### [PROBLEM TO WORK ON]
Reproduce the records verbatim, starting at the line containing "Click the post text about ligne C" and ending at the line containing "coord(22,76)", with both of those lines included.

»»

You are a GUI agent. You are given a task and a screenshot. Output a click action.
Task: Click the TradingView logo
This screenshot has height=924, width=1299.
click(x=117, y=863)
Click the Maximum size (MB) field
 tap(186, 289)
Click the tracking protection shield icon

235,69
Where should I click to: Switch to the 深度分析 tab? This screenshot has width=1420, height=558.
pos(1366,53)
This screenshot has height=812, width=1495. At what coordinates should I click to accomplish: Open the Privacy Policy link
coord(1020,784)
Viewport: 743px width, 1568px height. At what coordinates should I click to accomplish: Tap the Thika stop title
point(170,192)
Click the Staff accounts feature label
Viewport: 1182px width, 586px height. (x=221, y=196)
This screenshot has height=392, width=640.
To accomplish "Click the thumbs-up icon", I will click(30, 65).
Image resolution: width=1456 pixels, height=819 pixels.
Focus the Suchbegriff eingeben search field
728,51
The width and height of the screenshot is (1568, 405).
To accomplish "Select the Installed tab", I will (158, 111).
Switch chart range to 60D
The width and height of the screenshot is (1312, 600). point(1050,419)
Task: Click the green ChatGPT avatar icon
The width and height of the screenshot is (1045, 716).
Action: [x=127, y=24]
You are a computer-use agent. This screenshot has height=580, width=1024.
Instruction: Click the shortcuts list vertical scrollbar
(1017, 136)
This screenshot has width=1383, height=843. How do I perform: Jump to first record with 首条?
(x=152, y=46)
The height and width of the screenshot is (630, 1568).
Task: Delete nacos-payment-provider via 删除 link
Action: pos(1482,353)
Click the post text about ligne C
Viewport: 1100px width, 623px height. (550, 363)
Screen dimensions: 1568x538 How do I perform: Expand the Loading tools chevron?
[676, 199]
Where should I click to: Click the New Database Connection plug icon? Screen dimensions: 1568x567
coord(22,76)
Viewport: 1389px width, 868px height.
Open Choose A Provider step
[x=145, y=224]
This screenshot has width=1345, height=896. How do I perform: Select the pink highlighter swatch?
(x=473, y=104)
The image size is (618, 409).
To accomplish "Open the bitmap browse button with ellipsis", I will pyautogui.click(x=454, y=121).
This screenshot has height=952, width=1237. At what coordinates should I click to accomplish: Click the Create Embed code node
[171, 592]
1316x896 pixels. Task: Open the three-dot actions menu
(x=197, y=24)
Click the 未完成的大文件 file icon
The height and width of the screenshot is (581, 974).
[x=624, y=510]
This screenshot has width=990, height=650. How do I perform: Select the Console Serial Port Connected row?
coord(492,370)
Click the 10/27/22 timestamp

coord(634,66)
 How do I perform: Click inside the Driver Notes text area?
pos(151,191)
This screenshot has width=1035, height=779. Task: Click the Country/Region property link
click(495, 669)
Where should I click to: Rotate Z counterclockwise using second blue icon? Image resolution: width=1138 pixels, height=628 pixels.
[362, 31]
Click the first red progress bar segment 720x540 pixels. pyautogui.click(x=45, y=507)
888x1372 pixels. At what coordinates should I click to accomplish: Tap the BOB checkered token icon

««

### [COMPLETED TASK]
Click the post text about ligne C
Viewport: 1100px width, 623px height. (550, 363)
Screen dimensions: 1568x538 How do I perform: Expand the Loading tools chevron?
[676, 199]
Where should I click to: Click the New Database Connection plug icon? Screen dimensions: 1568x567
coord(22,76)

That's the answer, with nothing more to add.